3

I know this can be quite confusing, so please let me know if this explanation needs some editing.

Let's say that I have input data in this format:

for a given pressure p_0 --> 2x2 grid of temperatures (T_0) that refer to this pressure value

for a given pressure p_1 --> 2x2 grid of temperatures (T_1) that refer to this pressure value

p_0 = 0
T_0 = np.array([[1, 4], [3, 2]])

p_1 = 1
T_1 = np.array([[1, 6], [4, 4]])

p = np.array([p_0, p_1])
T = np.array([T_0, T_1])

Now, I am given a 2x2 grid of new pressure values

p_target = np.array([[0.1, 0.4], [0.3, 0.2]])

and I would like to get a 2x2 grid of interpolated temperatures values, using the input data.
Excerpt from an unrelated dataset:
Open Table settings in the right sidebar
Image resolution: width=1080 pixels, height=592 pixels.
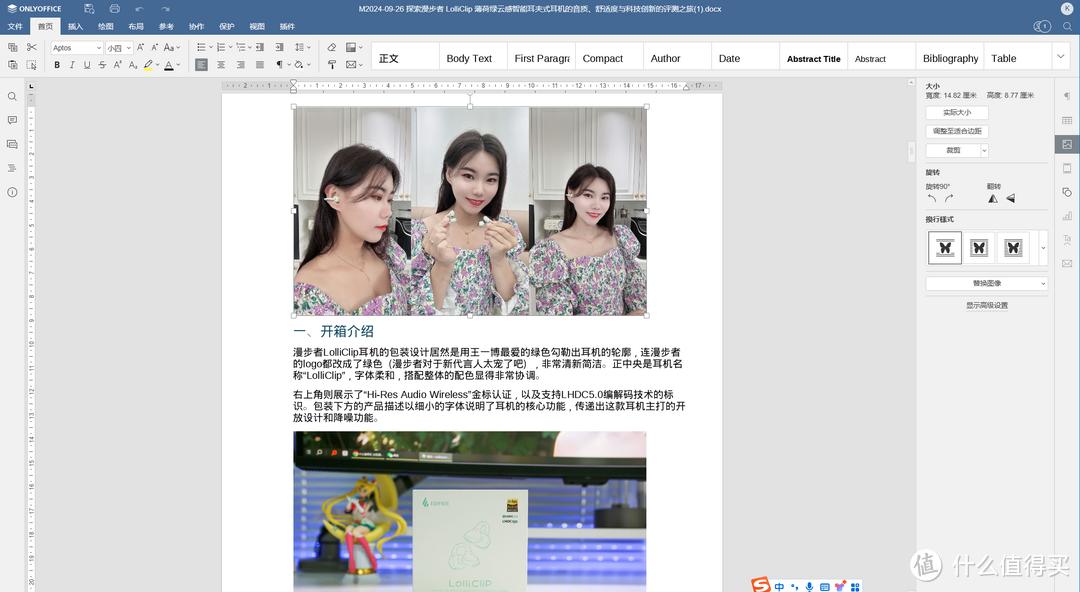pos(1066,119)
The way I'm doing this is for each point of the grid, I build an interpolation function and then I use it to get the new interpolated temperature value for that grid point:

from scipy.interpolate import interp1d

T_new = np.empty(p_target.shape)

for ix,iy in np.ndindex(p_target.shape):
    f = interp1d(p, T[:,ix,iy])
    T_new[ix,iy] = f(p_target[ix,iy])

T_new

array([[1. , 4.8],
       [3.3, 2.4]])

As it's easy to guess, this is quite slow for large arrays, and it seems to be quite against the numpy way of doing things.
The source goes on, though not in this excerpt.